One contributor to lower email results is the greater likelihood that emails are fraught with more undeliverable addresses than direct mail. This finding may reflect the ease of abandoning or changing an email address based on evolving preferences for internet service providers or email hosting services vs changing a mailing address, which typically necessitates a physical move. The findings from do-not-contact requests may be more a reflection of personal values and preferences than anything inherent in the outreach method, but we found that the rate of do-not-contact requests was similar for both direct mail and email.

As might be expected, health plan members who registered appeared to have more comorbidities based on DCCI scores in addition to the main targeted diseases of interest and greater use of medical services, especially ED visits. Also not unexpectedly, women were represented in larger proportions across the PPRNs and, likely, in the registration rates. This finding could reflect the greater prevalence of women in certain disease types, including MS, breast cancer, and ovarian cancer.

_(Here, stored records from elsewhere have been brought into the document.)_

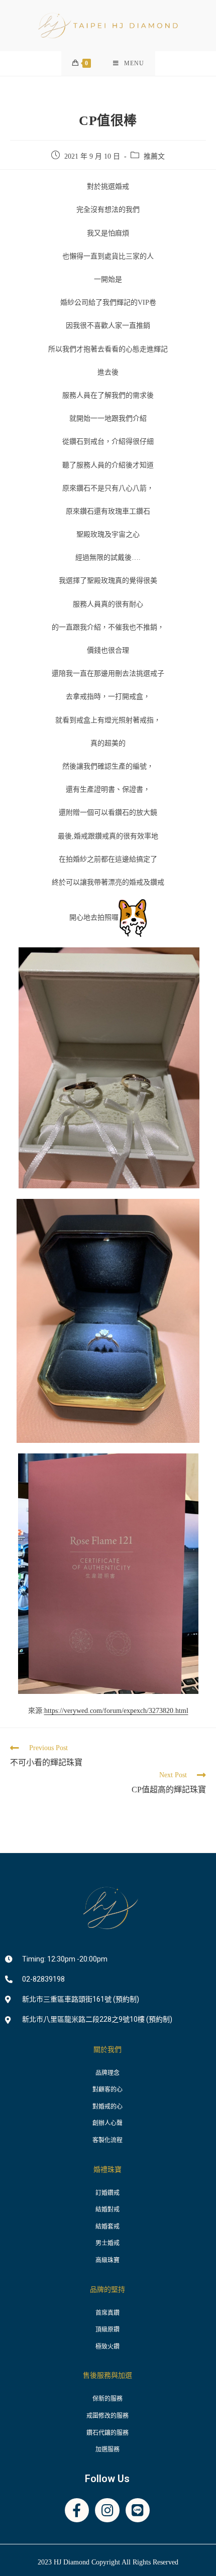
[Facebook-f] (77, 2510)
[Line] (138, 2510)
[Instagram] (107, 2510)
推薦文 (154, 156)
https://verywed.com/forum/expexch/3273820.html (116, 1710)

As reflected by the relatively poor registration rates in this study and for outreach efforts in general, 1 urgent goal among health researchers is to find ways to improve registration rates. In fact, more important than unrewarded efforts and costs are the inaccuracies that may result from assessing unrepresentative samples based on high levels of nonparticipants, who are essential for a full and complete understanding of key research questions. Edwards et al in a Cochrane Database review reported on USPS and email outreach for 481 and 32 eligible studies, respectively, to explain response rates.32 Response odds at least doubled with the addition of monetary incentives, recorded delivery (registered mail), and teasers on the envelope suggesting a benefit upon opening, among other approaches. The authors noted that the odds of response also increased with nonmonetary incentives, heterogeneity, personalized letters, handwritten addresses, postal stamped (not machine franked) return envelopes, and assurance of confidentiality. They noted that questions of a sensitive nature reduced the odds of response. For the 27 studies assessing email outreach, response odds increased more than 50% based on nonmonetary incentives, heterogeneity, shorter communications document, and inclusion of a statement that others had responded, among others. Responses improved by a third with the use of a lottery and immediate notification of the results.32 Aim 2 and future patient engagement efforts could benefit from the aforementioned features (eg, incentives, personalized contents) and clinician involvement to improve the success rate of member outreach.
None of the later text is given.